• _Your goal_
The word "edit" marks the lines to copy; find all of them in the entries below.

• _Provided data_
'''

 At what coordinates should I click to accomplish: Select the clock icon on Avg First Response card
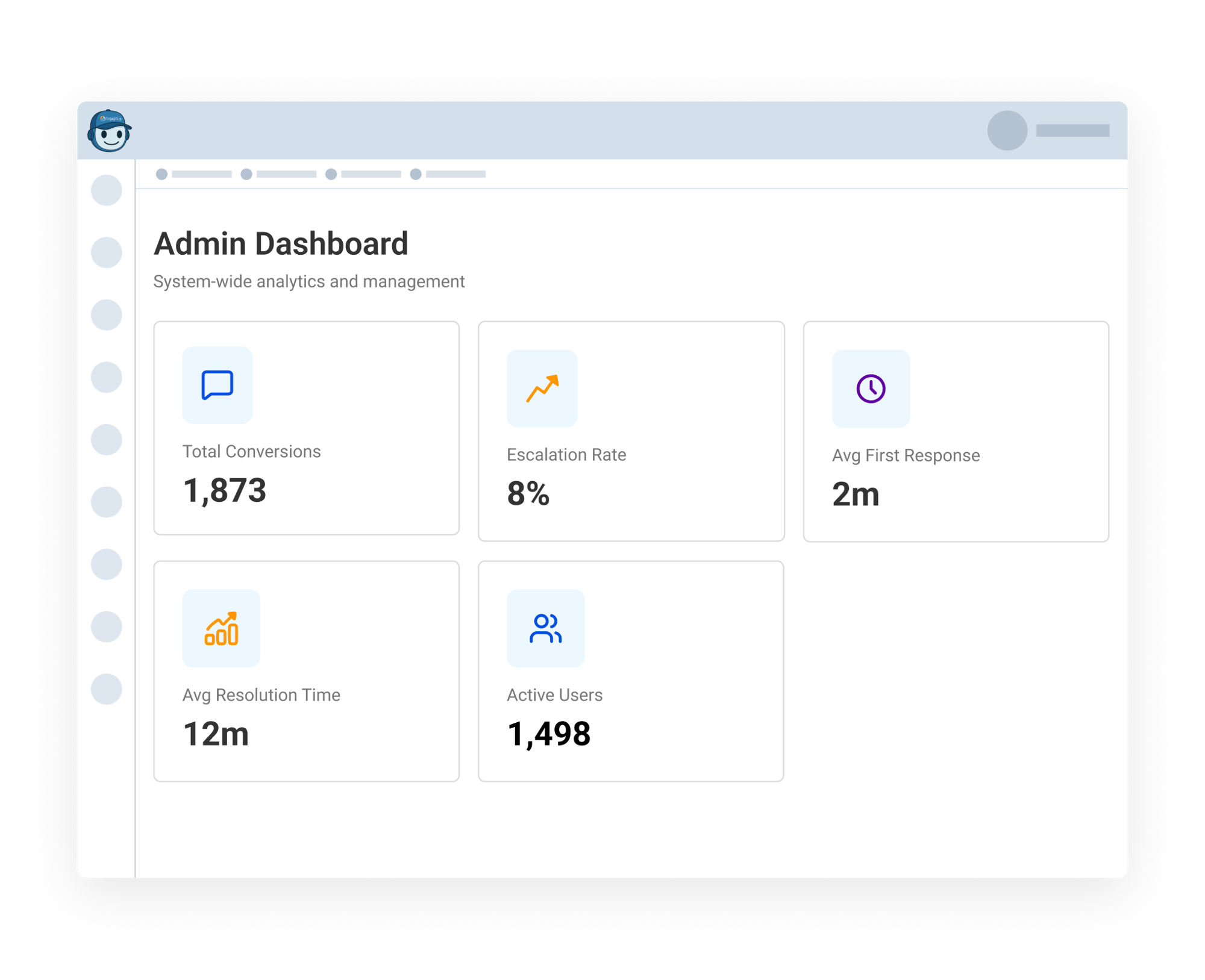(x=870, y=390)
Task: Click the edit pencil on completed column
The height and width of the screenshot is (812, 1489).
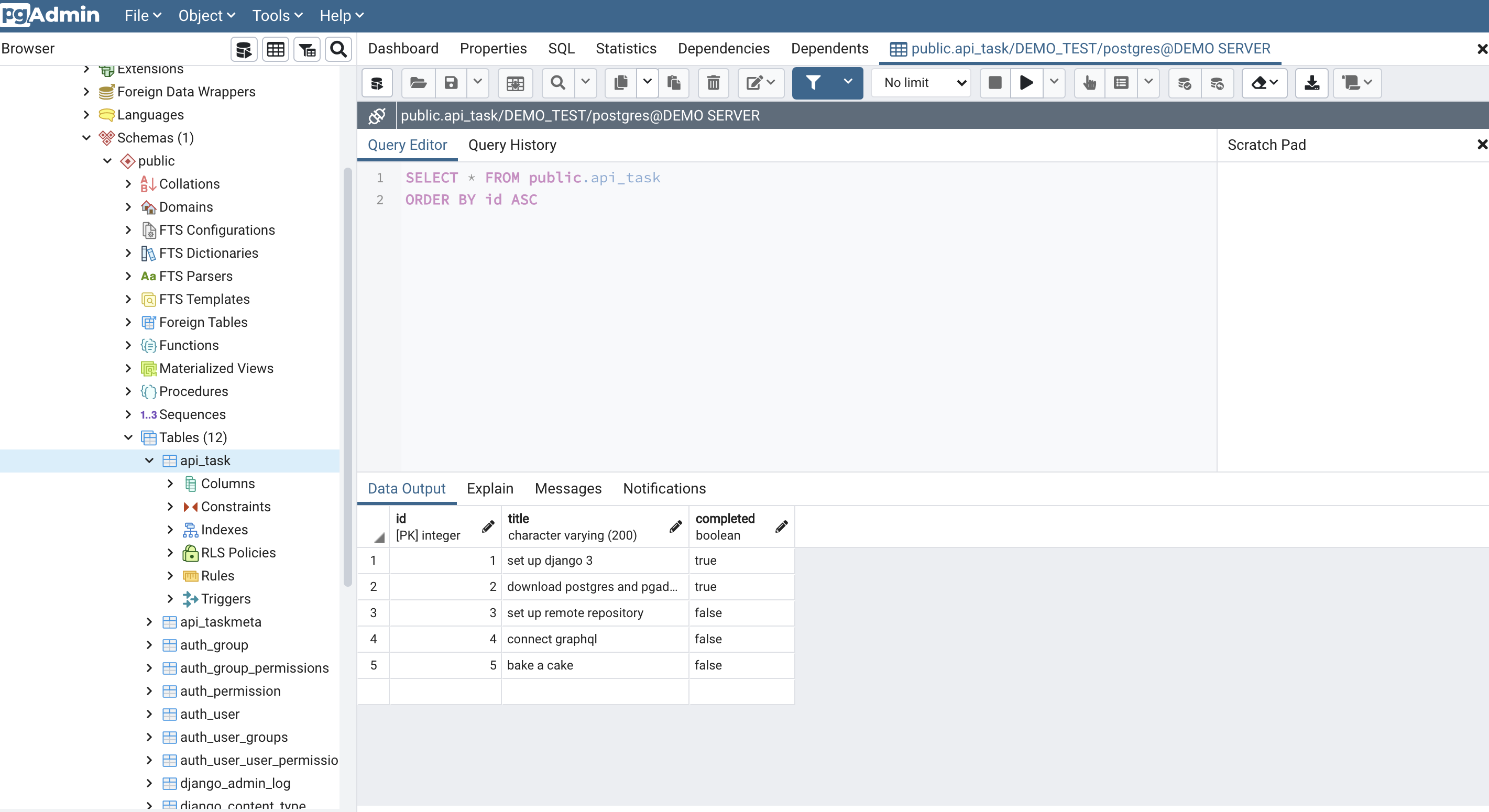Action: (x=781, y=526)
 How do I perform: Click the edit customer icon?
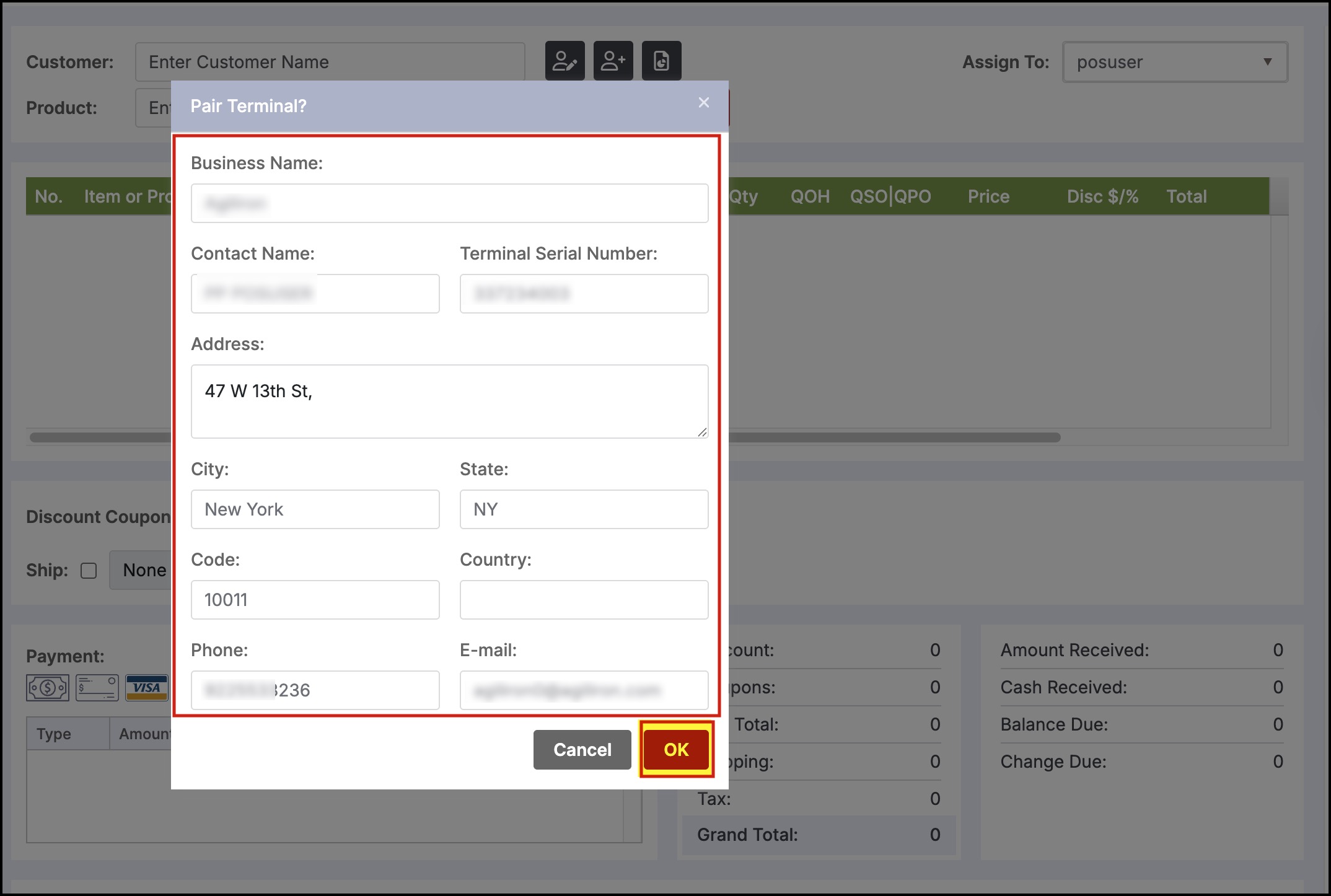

'''

• _Exercise output_
Task: Click the edit pencil on completed column
 How do I perform: Click the edit customer icon?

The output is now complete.